=== DATASET EXCERPTS ===

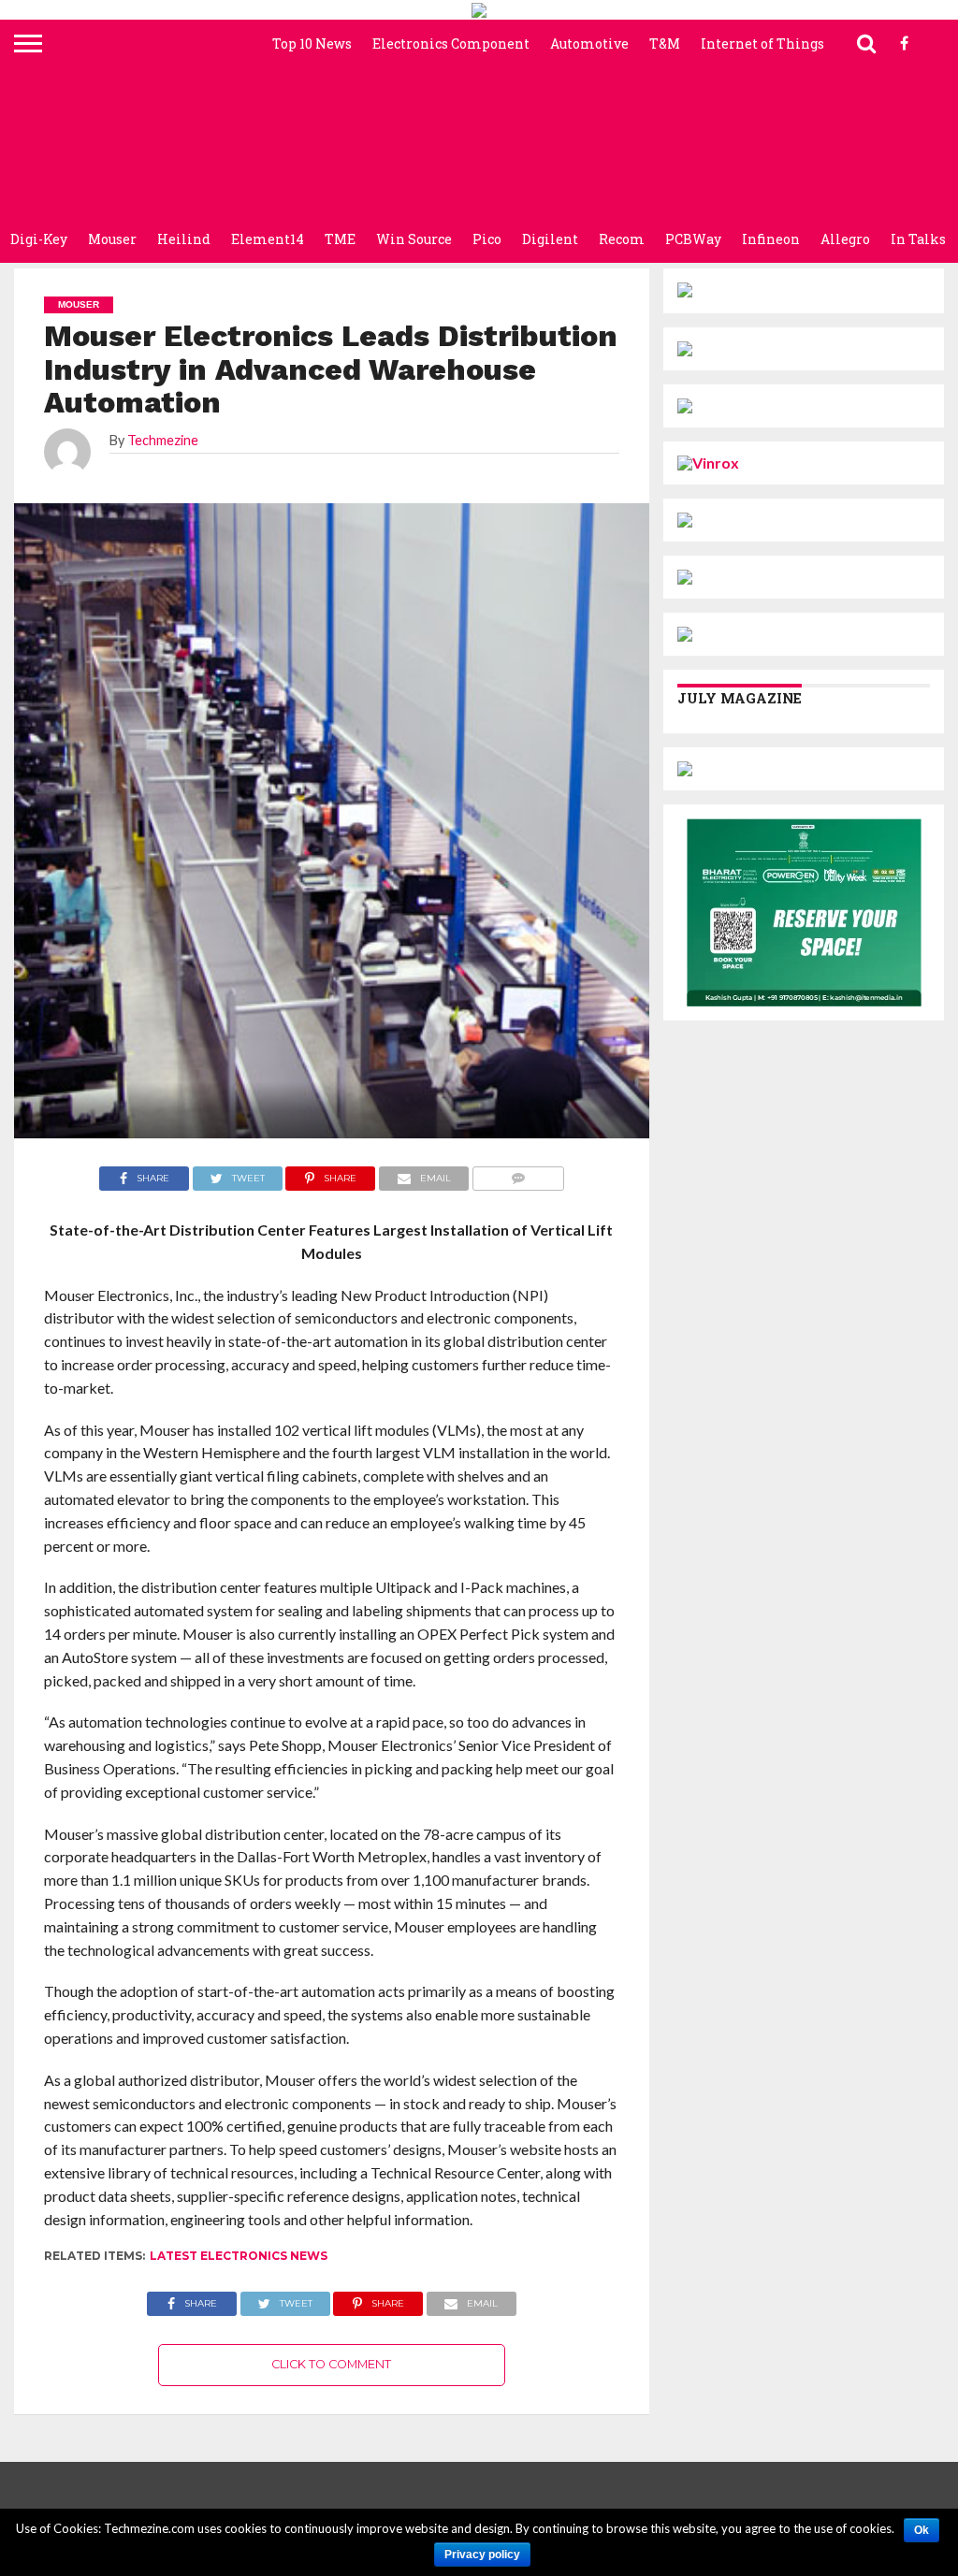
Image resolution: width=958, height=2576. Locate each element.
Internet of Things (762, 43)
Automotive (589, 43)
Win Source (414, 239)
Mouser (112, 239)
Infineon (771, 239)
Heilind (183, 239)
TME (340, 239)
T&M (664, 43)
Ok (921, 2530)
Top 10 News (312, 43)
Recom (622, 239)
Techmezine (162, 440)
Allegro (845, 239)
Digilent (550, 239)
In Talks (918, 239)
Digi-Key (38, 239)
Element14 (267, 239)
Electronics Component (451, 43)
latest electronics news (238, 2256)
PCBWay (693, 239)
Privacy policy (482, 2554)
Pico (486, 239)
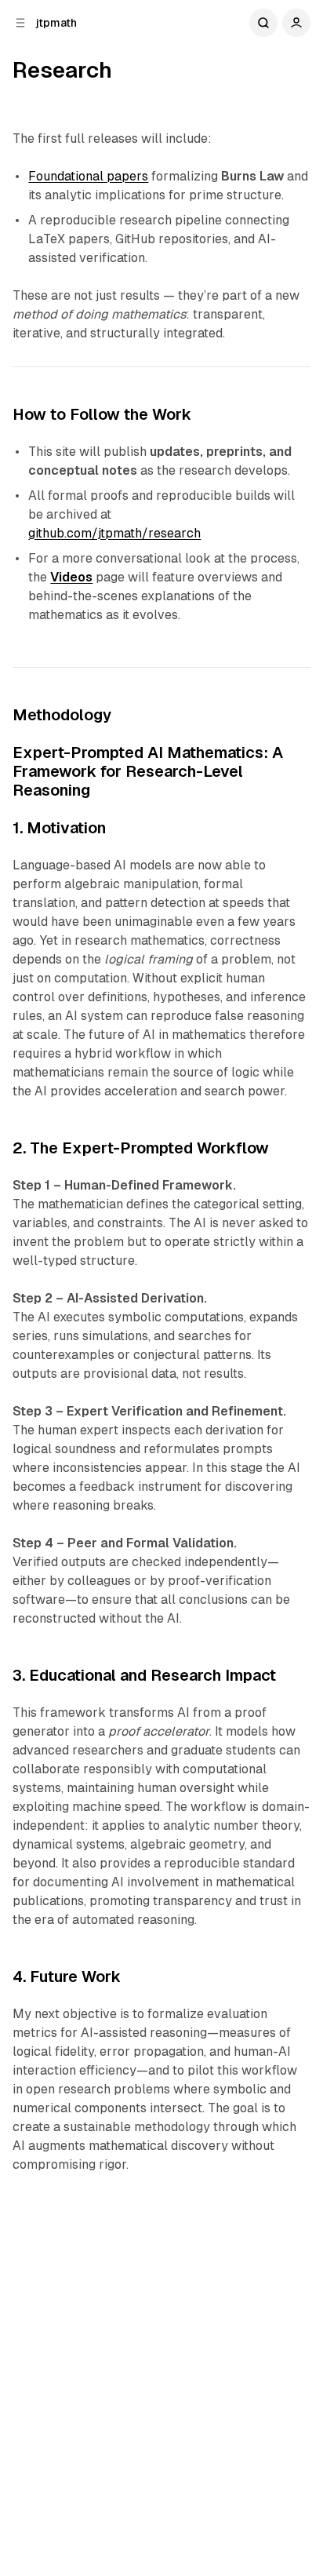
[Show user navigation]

===

EXERCISE BRIEF: Print every line above once more, exactly. Omit the pictures.

WRITTEN REPLY:
Image resolution: width=958, height=2576. Locate each element.
Internet of Things (762, 43)
Automotive (589, 43)
Win Source (414, 239)
Mouser (112, 239)
Infineon (771, 239)
Heilind (183, 239)
TME (340, 239)
T&M (664, 43)
Ok (921, 2530)
Top 10 News (312, 43)
Recom (622, 239)
Techmezine (162, 440)
Allegro (845, 239)
Digilent (550, 239)
In Talks (918, 239)
Digi-Key (38, 239)
Element14 (267, 239)
Electronics Component (451, 43)
latest electronics news (238, 2256)
PCBWay (693, 239)
Privacy policy (482, 2554)
Pico (486, 239)
[Show user navigation]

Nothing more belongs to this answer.